Exactly. As I said earlier, if you forget to clear FD_CLOEXEC when you meant to then your program breaks loudly and obviously; if you forget to *set* FD_CLOEXEC then the bug is much quieter and more subtle.
I asked for a specific example of some existing code that would be broken by this, but none was forthcoming. I understand why, in theory, changing this would be a problem (indeed, changing anything is similarly problematic) but in practice the pros enormously outweigh the cons here.
On 30/08/15 16:59, Donn Cave wrote:
> Quoth Niklas Hambüchen <mail@nh2.me>,
> ... and you go on to demonstrate that you didn't really take the point
> I was trying to make. How did you find out about this flock(2) scenario?

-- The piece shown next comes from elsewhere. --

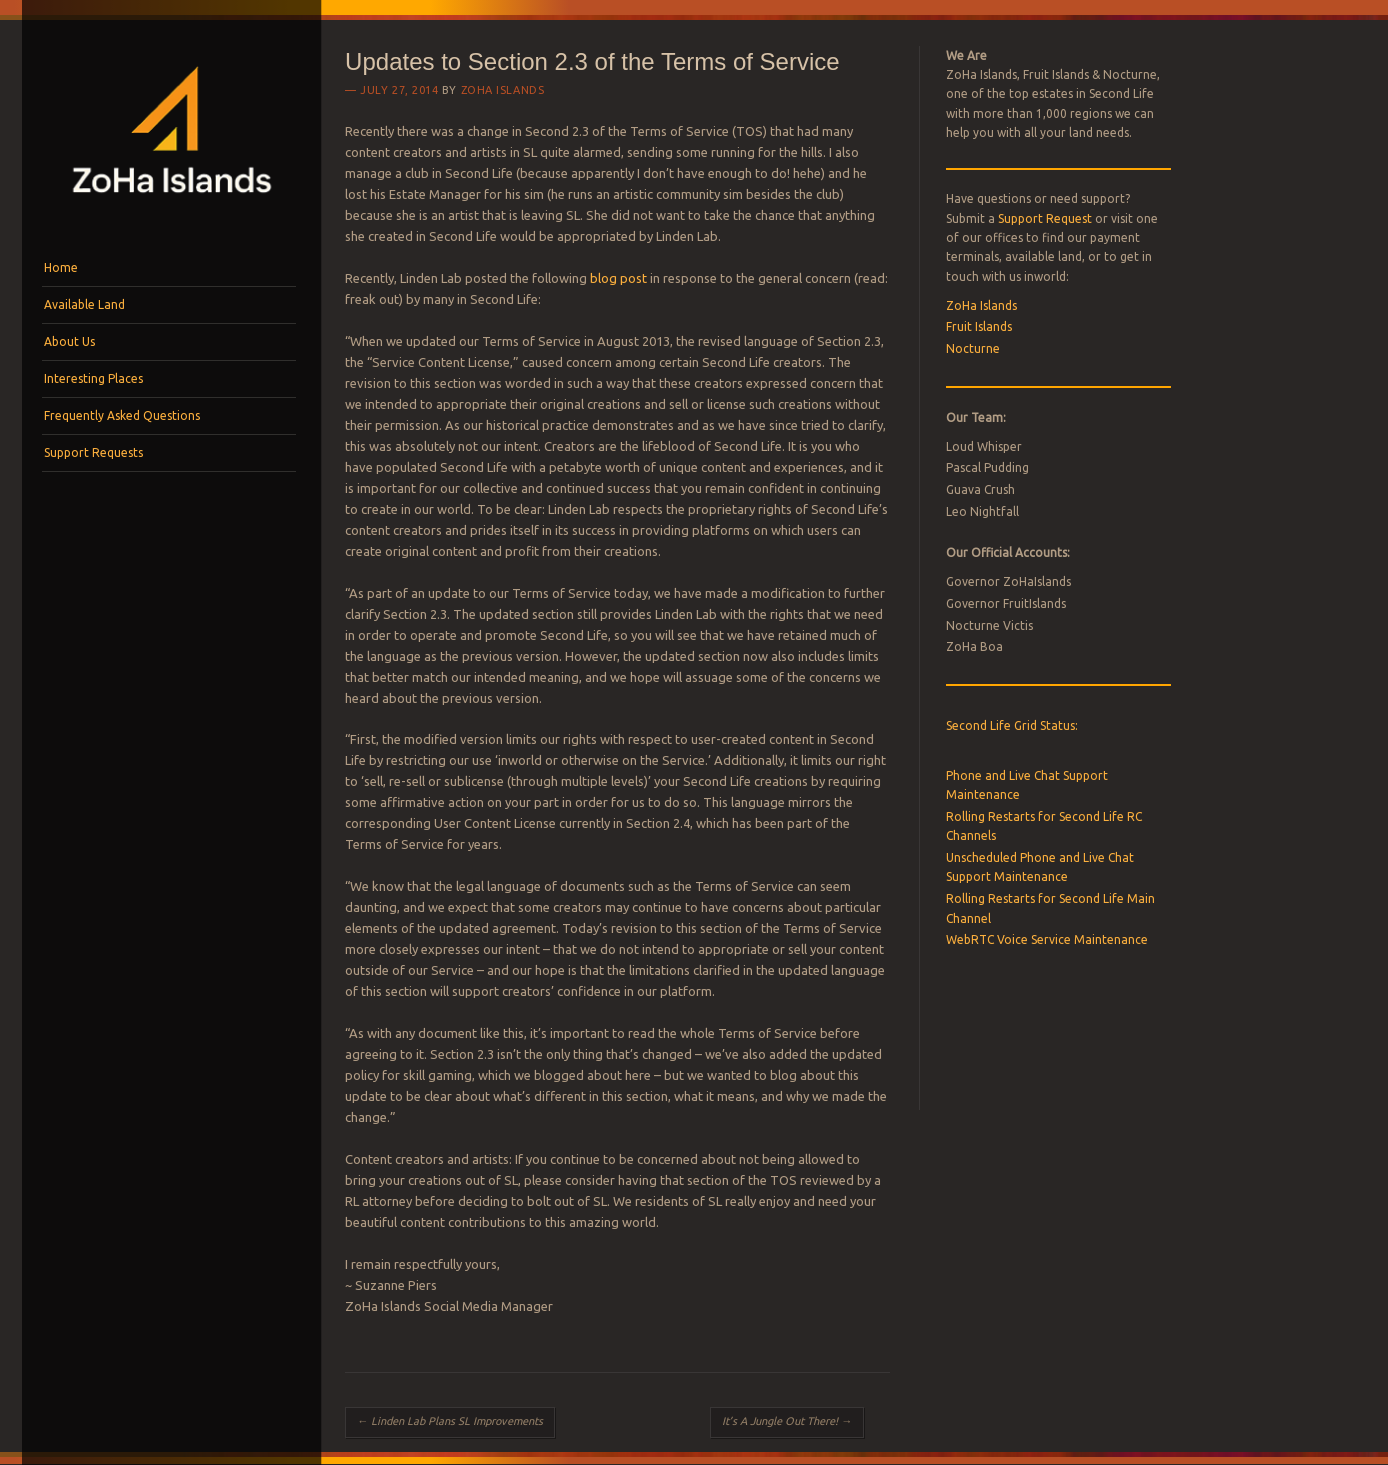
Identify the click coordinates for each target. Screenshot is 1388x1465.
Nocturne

> Do you suppose that this is the only one, because you and I don't know
> of any more?
No, I do take your point, and I admit that more things may break when
changing the default.
What I'm saying is that such cases are relatively easy to find. When you
rely on inheriting FDs, you know it.
It is exotic enough that when you've built something that needs it,
you'll remember it.
This leads me to think that the damage done / cost to fix introduced by
breaking the backwards compatibility here might be smaller than the
damage / fixing that will arise in the future from surprising behaviour
and security/privilege problems through leaked FDs in all non-exotic
programs that want to exec() something. I'd assume the Python and Perl
people came to this conclusion.
Further, our community is small, and if you announce something loud and
long-term via mailing list and Reddit, it will go a long way and make it
unlikely that somebody will be unaware of such a change. Your point that
we may break things that we don't know of / understand still stands though.
Regarding pipes and sockets, pipe()/socket() accept CLOEXEC as well.